Serangan jantung adalah kondisi yang berpotensi menyebabkan kematian dan tidak ingin dialami oleh siapa pun.

Olahraga menjadi kegiatan yang berperan dalam kesehatan jantung. Namun, serangan jantung yang menimpa atlet saat berolahraga baru-baru ini menimbulkan stigma bahwa olahraga tingkatkan risiko serangan jantung.
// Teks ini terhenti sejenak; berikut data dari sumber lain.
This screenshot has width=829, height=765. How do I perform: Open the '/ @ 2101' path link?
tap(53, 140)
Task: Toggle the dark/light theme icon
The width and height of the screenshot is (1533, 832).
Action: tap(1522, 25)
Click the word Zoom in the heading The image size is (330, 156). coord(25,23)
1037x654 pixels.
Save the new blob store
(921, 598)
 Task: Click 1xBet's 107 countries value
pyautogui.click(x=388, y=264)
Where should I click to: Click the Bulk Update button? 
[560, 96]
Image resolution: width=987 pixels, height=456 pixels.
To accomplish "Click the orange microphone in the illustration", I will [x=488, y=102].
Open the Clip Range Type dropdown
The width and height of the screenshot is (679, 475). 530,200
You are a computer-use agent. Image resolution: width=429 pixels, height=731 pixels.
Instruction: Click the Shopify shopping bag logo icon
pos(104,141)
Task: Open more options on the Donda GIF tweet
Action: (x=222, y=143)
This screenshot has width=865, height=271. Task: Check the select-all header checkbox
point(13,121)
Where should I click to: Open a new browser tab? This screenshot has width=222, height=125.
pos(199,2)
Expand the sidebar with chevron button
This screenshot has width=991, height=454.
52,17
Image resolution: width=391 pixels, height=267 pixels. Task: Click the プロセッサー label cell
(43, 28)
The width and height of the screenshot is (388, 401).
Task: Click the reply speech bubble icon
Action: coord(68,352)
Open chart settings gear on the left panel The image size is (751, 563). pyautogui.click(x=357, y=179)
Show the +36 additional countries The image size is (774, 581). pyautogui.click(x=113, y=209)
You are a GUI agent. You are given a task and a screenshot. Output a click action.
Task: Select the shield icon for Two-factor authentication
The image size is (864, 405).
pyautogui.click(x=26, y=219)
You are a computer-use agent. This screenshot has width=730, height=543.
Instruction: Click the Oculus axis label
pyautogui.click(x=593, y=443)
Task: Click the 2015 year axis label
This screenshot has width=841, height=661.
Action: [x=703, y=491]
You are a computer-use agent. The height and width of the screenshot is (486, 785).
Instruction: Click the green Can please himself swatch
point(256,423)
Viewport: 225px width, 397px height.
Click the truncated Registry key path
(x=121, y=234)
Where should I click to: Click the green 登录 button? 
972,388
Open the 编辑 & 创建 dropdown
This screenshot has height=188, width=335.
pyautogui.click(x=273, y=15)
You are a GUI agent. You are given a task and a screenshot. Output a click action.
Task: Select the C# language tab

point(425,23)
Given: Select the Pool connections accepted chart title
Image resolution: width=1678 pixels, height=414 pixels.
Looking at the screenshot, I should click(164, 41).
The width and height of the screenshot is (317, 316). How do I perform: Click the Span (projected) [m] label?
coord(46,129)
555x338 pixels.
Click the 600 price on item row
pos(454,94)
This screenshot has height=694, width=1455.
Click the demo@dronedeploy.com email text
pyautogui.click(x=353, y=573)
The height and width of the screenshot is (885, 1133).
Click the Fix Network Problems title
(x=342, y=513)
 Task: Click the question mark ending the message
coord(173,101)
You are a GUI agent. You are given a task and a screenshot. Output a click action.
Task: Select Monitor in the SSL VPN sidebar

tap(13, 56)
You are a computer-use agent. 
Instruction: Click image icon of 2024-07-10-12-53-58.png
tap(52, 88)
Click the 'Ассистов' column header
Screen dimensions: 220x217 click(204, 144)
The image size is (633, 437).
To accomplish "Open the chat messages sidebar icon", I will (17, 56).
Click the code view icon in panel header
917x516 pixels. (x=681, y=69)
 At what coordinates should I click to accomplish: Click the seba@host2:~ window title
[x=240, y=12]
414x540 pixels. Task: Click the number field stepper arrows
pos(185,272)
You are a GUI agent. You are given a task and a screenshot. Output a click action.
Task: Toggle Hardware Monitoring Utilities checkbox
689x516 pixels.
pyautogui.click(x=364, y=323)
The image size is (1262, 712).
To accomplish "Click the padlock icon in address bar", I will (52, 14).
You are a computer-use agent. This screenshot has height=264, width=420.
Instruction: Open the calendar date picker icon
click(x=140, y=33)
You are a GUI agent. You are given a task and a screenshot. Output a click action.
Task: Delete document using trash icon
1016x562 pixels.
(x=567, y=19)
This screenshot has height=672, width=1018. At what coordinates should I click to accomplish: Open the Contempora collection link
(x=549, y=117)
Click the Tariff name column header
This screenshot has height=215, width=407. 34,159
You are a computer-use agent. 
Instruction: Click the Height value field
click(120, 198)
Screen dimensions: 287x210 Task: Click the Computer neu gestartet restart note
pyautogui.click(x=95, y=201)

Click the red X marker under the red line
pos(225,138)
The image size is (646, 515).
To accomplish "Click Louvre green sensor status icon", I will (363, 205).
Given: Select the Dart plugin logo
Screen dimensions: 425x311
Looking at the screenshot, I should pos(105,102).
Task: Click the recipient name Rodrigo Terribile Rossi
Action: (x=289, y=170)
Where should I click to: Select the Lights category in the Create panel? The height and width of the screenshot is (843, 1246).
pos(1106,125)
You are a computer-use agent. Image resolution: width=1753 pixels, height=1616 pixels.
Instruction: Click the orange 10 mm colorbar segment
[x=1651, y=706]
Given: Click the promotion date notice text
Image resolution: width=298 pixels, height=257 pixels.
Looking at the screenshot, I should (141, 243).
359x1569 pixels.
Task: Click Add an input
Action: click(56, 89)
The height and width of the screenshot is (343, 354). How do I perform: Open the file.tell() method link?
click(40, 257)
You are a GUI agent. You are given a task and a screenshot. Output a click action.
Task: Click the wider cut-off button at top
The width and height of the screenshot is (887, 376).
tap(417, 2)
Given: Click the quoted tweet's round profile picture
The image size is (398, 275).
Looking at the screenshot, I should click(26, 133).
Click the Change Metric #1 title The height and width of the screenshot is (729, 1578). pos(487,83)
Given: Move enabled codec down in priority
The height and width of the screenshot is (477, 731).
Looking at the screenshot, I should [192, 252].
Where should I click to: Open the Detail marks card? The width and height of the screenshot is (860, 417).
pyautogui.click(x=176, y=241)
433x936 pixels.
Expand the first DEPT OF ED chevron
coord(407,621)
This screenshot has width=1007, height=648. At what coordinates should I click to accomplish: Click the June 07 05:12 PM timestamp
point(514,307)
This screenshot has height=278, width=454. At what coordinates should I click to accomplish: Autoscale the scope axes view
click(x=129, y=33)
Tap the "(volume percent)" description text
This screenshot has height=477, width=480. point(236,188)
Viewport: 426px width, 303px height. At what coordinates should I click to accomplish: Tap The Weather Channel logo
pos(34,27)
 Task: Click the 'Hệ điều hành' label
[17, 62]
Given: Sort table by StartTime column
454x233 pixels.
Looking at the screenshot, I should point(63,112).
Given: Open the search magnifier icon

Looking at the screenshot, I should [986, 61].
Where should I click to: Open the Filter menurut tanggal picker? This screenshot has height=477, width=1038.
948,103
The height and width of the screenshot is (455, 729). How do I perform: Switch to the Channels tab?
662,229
Menurut sebuah ulasan yang diterbitkan dalam Circulation, orang yang melakukan 150 menit aktivitas santai dengan intensitas sedang per minggu memiliki risiko penyakit jantung koroner 14 persen lebih rendah daripada mereka yang tidak berolahraga.

Olahraga teratur dianjurkan untuk meningkatkan kesehatan jantung dan pengurangan risiko serangan jantung.

Dalam sebuah penelitian yang diterbitkan di US National Library of Medicine National Institutes of Health, olahraga ekstrem pada implikasi kesehatan kardiovaskular dianalisis lebih lanjut.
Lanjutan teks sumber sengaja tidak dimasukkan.